GOAL OF THE EXERCISE: Search the material below for the string "panel" and list each line that holds it.

┌─ SUPPLIED MATERIAL

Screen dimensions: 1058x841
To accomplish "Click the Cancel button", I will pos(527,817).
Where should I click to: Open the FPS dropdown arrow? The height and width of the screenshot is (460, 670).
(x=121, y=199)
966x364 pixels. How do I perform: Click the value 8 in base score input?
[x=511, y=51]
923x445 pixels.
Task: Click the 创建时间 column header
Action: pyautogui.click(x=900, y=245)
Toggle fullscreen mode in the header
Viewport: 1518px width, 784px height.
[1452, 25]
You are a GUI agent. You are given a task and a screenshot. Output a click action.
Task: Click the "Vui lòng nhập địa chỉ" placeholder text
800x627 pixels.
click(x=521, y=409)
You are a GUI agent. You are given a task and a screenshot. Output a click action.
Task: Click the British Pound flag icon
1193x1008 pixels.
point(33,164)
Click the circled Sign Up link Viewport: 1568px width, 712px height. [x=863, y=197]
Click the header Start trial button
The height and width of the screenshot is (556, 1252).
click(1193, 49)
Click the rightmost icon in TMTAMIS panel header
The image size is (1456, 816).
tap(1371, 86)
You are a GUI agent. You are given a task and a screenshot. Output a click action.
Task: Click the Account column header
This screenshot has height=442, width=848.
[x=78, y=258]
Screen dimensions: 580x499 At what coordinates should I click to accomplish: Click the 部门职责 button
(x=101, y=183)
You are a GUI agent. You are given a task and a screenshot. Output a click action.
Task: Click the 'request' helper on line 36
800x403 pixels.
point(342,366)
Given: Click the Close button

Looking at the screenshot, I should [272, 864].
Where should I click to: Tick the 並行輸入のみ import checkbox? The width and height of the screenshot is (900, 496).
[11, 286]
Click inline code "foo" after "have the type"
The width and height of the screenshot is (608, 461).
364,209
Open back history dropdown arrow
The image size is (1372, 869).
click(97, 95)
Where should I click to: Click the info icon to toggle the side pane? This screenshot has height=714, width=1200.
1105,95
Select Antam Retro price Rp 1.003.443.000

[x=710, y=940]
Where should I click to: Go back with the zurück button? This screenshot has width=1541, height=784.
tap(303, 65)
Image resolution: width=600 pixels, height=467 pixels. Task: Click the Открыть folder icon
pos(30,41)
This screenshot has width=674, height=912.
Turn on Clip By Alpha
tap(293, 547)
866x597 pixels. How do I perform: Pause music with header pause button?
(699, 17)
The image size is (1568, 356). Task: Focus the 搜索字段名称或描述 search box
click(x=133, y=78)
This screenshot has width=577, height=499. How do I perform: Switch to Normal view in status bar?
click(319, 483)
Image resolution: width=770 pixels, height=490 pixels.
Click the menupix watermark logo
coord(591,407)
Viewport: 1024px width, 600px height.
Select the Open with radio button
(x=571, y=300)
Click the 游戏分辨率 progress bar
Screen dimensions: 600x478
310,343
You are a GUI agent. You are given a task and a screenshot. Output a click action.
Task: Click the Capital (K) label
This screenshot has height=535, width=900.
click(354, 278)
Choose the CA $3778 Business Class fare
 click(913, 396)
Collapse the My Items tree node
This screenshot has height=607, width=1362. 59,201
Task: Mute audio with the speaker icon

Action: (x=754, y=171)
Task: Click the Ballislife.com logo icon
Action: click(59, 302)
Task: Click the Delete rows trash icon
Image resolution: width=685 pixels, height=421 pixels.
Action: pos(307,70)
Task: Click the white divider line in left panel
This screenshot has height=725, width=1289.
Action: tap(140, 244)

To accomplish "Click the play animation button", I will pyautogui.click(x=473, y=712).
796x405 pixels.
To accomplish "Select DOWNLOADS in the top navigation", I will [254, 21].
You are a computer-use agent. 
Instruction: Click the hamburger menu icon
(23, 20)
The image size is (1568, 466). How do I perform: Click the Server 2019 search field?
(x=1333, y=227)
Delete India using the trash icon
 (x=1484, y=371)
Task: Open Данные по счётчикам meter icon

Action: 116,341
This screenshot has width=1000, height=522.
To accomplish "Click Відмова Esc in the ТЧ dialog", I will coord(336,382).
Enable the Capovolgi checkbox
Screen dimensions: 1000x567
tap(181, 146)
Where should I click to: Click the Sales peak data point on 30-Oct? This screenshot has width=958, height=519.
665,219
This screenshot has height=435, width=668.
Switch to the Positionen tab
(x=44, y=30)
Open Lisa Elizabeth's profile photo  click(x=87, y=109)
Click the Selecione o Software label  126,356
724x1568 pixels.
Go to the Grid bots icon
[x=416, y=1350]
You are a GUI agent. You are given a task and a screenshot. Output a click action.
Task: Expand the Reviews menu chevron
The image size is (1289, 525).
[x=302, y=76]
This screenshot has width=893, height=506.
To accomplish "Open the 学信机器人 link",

└─

OUTPUT OF THE EXERCISE:
Click the rightmost icon in TMTAMIS panel header
Task: Click the white divider line in left panel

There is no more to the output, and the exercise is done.